8月某日、いつもの電車に乗って通勤中、乗換駅のホームで電車を待っていたら、家族から「おばあちゃんがなくなってます」という連絡が入った。

急いで来た道を戻る。最寄り駅からダッシュして汗だくになりながら駆けつけると、倒れた祖母と、為す術なく黙って座っている母と伯父がいた。もう亡くなっていたので救急隊員は既に引き返し、代わりに警察がもうすぐ来るところ、というタイミングだった。

もう死後硬直が始まっていて、足先から変色していた。そして時期が悪かった。真夏、猛暑、効かないエアコン。すでに体液も漏れていて、とてもじゃないが環境が悪い。警察が来るまで何もできない。その間、死体を目の前にして、臭いを感じて、人間って動物なんだなぁ、と訳の分からないことを考えていた。私は生きてるなぁ、と自分の手や指を動かすなどした。

なお、晩年の祖母はもう身体が弱ってヨロヨロで、あまり元気がなく、最近の口癖は「死にたい」だった。痛ましい現場だけど、祖母は自分の希望を叶えられたんだから、楽になって幸せになれたんじゃないかと思った。こんなこと思う孫でごめんね。

私より遅れて妹も到着したけれど、妹は私より繊細なところがあるので、知らせを聞いてからずっと泣きながら移動してきたらしい。祖母に向かって、もっと声をかけてあげたら良かったね、ごめんね、と手を合わせながら泣く妹を見て、私の姉スイッチが入った。ちゃんとしなきゃ、みたいな。

私が見た時は「死体」だったけど、妹が手を合わせた時に「遺体」になったような気がした。

警察に遺体が引き渡され、東京に出張していた父も駆けつけ、一旦、家族が全員集まった。大人になってから身近な人が亡くなる経験は初めてで、私と妹は喪服を買いに行った。

警察によると、祖母の死因は熱中症だったっぽい。私たちが駆けつける前日の夕方にはもう亡くなっていて(衝撃)、でも検死する時にはまだ熱が38℃もあったらしい。熱中症怖いよ。祖母はエアコンをつけない人だった。

エアコンを嫌うお年寄りが身内にいらっしゃる方、説得するの大変だよね。でも空気は冷やした方がいい。寒かったら着込めばいいから、とにかく空気を冷やそう。命は守れるから。

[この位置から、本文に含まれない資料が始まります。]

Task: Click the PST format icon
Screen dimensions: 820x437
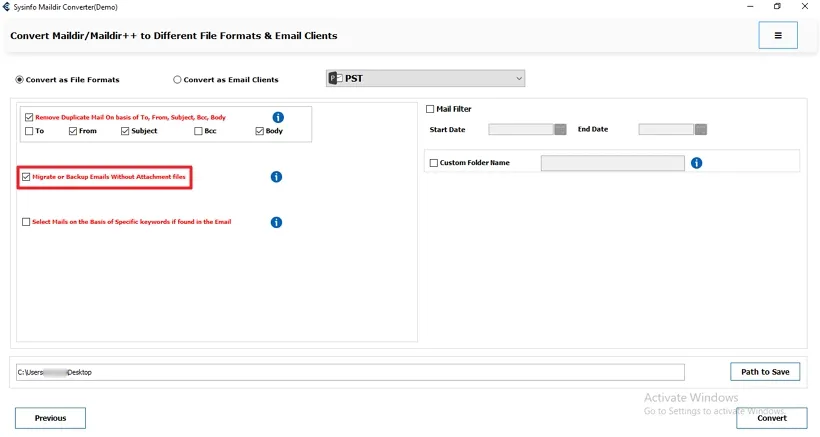Action: 335,78
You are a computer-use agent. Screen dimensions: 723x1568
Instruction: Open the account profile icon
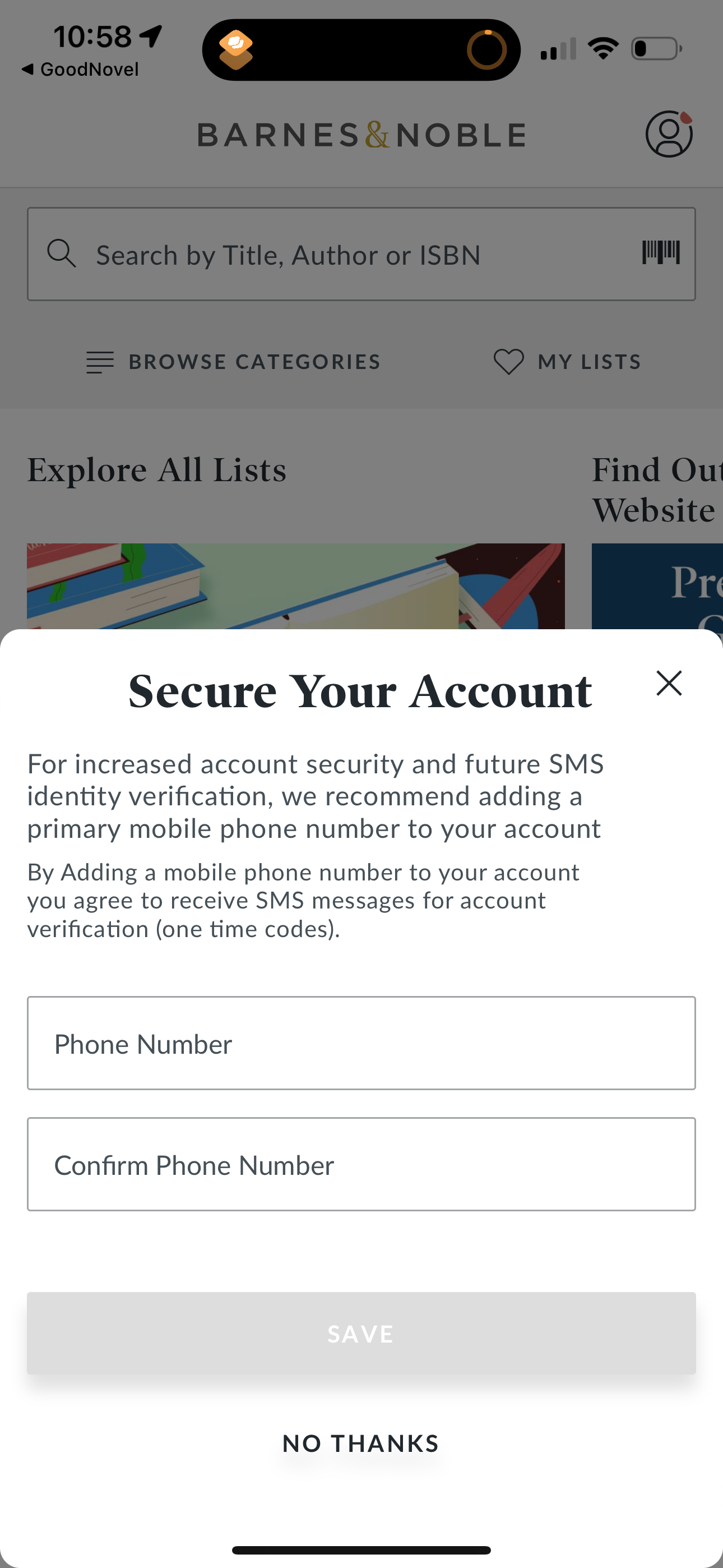[668, 134]
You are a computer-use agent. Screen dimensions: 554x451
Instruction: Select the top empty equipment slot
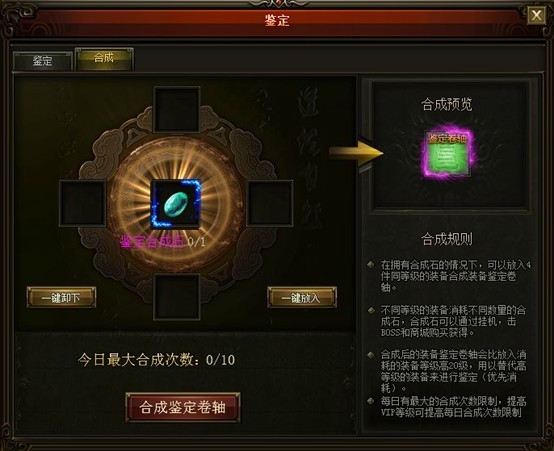pos(177,110)
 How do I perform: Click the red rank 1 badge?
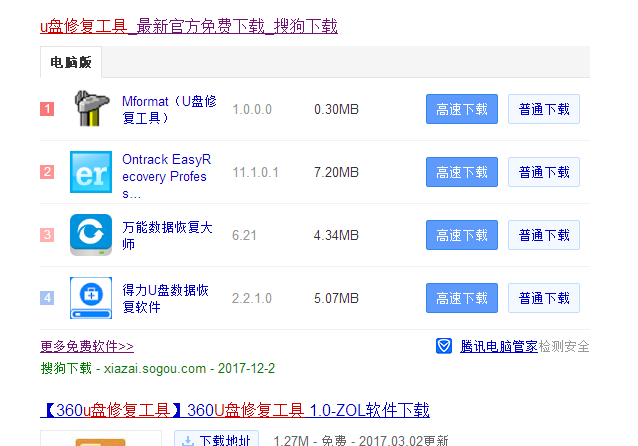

通夜の前に、祖母はきちんと白い着物を着せてもらって、化粧をしてもらって、血色を取り戻した。死体じゃなくなった。さっきまで内臓の奥まで熱かったのに、今度はドライアイスでキンキンに冷やされて、寒暖差で自律神経とかおかしくなっちゃいそうだね。

通夜、葬儀、火葬、お骨上げ、初七日、きちんと執り行って、私は泣くことができた。後述するが、ちょこっと性格に難アリなおばあちゃんだったので、心の底からおばあちゃん大好き!とは言えない不孝な孫なのだけど、それでも、人が命を終えていなくなるところ、その後の過程、儀式を踏んで、きちんと見送れて良かったと思う。

そして私は下痢をした。

父は急に腰が痛くなってカチコチした動きでしか歩けなくなった。めったに体調を崩さない母が高熱を出した。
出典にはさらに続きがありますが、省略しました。